Stade du miroir

 

Source : Staline, œuvre d’art totale, par Boris Groys, éditions Jacqueline Chambon, collection Rayon d’art

Le mythe avant-gardiste pseudo-icononclaste du « Rien » apparaît comme un portrait de gala de sa Majesté le Néant qui pourrait être le portrait de n’importe qui, fût-il de Staline.

Cette intuition fondamentale de Vitaly Komar et d’Alexandre Méhamide pour qui tout art est la représentation du pouvoir est le moteur principal de leur œuvre. Partant de cette intuition, ils se refusent d’emblée à rechercher une forme d’art qui s’opposerait au pouvoir car ils considèrent que cette recherche est déjà une manifestation de la volonté du pouvoir. Leur stratégie consiste à dévoiler l’unicité du mythe du pouvoir politique et artistique qui s’exprime dans l’art partout dans le monde, y compris le leur.

Ils font ouvertement part de leur désir de devenir les plus grands artistes du siècle, créant ainsi une sorte de simulacre de l’artiste créateur et du génie. Pour ériger le culte absolu de la personnalité de l’artiste, dont ils se moquent de l’intérieur par le simple fait qu’ils sont deux, Komar et Mélamide prennent Staline pour modèle qui, à la fin des années soixante-dix et au début des années quatre-vingt, est quasiment devenu le personnage principal de leur œuvre.

Dans leurs tableaux, ils ne dénoncent pas le mythe stalinien, ils ne font pas œuvre de « démythification. » Au contraire, ils re-mythifient en glorifiant Staline avec une détermination qu’aucun artiste de l’époque stalinienne n’aurait été prêt à avoir. En même temps, ils transforment Staline en élément d’un rêve académique et surréaliste.

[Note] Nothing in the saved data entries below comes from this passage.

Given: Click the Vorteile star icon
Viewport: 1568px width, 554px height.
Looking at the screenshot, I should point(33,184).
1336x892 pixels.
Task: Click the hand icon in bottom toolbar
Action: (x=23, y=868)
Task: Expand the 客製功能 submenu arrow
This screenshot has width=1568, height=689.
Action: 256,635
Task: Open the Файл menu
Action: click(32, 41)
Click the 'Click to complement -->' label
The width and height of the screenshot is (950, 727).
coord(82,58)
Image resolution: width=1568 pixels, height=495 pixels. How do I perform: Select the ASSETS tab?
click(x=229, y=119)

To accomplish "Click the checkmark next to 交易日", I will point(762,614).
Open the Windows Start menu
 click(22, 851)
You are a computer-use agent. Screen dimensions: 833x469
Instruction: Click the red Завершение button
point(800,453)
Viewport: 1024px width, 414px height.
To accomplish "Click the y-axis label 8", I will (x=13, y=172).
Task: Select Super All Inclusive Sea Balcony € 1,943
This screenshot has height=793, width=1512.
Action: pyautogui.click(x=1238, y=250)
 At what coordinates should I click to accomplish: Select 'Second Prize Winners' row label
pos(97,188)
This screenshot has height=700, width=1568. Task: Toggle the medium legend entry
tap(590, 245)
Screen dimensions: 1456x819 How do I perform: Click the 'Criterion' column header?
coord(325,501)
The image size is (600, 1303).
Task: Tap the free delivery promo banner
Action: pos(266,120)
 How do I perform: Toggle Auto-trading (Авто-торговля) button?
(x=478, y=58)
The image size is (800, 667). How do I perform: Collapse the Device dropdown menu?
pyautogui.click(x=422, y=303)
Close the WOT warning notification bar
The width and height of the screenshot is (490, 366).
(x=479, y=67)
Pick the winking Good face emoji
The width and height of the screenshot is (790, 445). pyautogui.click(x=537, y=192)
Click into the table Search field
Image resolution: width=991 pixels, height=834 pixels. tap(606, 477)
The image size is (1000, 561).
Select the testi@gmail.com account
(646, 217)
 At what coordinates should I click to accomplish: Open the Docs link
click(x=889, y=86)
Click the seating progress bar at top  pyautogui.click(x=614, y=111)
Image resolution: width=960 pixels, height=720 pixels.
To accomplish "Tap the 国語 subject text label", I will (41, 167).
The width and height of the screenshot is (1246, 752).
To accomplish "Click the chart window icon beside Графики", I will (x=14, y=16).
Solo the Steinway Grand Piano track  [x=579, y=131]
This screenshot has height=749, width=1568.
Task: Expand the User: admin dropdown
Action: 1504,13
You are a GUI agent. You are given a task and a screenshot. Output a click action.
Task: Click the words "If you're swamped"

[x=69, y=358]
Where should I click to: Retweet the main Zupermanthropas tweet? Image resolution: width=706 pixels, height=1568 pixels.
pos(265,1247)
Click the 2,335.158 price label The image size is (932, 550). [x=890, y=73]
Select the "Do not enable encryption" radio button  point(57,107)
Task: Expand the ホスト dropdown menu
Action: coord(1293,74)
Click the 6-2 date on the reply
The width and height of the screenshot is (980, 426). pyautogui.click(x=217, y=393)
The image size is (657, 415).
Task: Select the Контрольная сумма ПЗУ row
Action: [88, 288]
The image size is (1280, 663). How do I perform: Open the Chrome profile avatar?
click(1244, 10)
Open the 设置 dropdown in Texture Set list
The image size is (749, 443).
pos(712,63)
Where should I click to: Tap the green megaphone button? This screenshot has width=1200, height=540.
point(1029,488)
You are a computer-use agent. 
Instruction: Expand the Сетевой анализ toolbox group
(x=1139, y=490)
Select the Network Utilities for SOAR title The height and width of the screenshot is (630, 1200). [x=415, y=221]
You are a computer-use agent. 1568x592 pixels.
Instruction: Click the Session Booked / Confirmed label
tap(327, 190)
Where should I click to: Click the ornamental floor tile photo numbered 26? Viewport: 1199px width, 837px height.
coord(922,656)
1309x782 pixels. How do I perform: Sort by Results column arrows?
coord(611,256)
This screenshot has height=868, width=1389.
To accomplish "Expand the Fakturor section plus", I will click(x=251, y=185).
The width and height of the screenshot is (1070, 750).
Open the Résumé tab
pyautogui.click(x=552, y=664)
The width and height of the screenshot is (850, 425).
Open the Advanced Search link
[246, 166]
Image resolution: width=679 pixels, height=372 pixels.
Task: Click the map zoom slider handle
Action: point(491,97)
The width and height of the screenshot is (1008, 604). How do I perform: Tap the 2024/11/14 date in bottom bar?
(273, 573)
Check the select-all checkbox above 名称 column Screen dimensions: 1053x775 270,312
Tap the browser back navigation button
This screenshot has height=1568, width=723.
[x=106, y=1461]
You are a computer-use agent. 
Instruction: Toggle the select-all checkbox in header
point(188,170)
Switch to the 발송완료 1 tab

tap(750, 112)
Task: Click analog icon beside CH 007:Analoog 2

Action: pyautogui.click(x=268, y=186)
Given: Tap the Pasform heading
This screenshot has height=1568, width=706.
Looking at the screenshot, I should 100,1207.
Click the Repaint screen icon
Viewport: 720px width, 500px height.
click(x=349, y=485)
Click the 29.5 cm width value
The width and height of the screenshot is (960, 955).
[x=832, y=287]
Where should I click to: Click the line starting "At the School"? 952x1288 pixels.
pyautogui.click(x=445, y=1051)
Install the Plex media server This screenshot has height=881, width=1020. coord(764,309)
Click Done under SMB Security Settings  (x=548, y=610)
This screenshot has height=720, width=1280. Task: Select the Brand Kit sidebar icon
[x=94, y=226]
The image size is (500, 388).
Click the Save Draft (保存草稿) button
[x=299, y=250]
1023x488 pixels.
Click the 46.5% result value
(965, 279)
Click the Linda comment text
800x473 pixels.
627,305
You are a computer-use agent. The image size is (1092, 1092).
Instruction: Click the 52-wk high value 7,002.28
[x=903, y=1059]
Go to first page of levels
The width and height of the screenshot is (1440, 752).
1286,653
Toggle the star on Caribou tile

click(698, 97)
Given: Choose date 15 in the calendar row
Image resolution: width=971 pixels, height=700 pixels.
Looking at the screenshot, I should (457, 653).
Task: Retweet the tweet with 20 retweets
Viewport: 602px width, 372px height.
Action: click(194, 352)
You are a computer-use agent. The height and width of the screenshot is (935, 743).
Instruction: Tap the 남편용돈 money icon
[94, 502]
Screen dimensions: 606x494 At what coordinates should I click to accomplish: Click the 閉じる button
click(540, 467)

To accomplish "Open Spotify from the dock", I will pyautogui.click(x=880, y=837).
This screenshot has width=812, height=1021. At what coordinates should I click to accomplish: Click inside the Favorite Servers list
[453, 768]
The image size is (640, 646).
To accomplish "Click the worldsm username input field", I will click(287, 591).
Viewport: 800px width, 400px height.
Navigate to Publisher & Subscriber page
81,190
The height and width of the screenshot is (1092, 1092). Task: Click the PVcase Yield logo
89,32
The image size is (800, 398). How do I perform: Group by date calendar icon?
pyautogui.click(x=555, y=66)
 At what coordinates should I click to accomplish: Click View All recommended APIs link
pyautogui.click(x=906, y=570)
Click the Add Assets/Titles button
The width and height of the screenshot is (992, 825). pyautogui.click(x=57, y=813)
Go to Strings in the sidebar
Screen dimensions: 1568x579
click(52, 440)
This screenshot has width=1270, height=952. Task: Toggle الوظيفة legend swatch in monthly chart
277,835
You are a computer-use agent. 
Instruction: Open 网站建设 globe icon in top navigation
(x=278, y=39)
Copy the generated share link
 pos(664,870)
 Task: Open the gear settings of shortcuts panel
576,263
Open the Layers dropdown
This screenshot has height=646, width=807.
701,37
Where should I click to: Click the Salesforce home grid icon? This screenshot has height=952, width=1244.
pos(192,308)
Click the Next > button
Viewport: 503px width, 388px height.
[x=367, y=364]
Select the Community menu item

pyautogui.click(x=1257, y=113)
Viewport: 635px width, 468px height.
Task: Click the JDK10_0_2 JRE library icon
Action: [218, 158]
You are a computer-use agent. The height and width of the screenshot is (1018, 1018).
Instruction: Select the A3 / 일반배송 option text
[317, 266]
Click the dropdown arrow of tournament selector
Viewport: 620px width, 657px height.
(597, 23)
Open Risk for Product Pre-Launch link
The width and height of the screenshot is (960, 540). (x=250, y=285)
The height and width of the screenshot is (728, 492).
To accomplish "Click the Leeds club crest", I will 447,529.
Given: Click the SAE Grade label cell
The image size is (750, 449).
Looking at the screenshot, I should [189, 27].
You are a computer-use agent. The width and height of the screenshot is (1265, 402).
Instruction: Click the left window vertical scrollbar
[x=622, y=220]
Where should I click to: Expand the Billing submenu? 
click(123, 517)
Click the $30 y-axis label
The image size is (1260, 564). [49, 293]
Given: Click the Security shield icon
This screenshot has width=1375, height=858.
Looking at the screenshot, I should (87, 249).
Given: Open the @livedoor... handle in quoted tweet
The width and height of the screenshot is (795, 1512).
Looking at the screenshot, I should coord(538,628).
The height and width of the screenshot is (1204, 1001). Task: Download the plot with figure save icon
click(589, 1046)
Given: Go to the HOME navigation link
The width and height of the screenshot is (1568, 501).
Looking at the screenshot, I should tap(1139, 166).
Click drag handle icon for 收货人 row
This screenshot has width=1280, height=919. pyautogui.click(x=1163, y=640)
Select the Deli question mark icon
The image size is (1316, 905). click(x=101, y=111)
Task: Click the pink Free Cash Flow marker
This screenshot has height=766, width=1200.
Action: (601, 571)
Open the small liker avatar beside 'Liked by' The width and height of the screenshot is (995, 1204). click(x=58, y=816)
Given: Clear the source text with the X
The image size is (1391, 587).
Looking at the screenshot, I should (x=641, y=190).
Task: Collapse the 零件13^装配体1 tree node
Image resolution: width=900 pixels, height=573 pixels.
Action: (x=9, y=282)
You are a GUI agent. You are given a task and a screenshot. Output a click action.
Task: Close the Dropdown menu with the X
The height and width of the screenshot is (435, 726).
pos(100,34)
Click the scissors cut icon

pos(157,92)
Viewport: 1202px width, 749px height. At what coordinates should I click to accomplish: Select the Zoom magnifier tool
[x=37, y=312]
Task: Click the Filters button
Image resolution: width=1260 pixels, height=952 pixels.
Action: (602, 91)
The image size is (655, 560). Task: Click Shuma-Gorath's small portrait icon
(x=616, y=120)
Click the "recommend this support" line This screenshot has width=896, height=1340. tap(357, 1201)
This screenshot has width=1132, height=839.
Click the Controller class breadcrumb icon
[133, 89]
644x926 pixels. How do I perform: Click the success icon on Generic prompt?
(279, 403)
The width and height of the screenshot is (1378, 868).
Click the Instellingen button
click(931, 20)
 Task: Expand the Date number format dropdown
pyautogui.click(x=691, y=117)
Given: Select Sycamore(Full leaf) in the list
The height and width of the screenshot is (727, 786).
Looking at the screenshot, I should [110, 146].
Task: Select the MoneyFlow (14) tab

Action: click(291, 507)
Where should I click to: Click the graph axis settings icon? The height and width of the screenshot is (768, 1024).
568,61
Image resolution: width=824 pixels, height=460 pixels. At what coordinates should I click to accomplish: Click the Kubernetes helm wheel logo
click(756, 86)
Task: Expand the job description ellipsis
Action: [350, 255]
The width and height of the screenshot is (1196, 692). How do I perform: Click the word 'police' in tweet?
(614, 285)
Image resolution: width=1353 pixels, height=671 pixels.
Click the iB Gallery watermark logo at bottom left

Leurs tableaux sont une sorte de psychanalyse sociale qui dévoile la mythologie enfouie dans l’inconscient du soviétique, mythologie qu’il ne se décide pas à s’avouer lui-même.

Sous les nombreuses couches des interdits de la censure  — censure libérale qui refuse tout ce qui est lié à la symbolique officielle de l’époque stalinienne ; censure stalinienne de tout ce qui est individuel, « décadent », « concupiscent », « occidental » ; censure soviétique de tout ce qui est érotique — s’est accumulée dans l’inconscient soviétique toute une série d’associations et de constructions internes qui réunissent, dans un même réseau mythologique, l’Occident, l’érotisme, le stalinisme, la culture historique de l’avant-garde.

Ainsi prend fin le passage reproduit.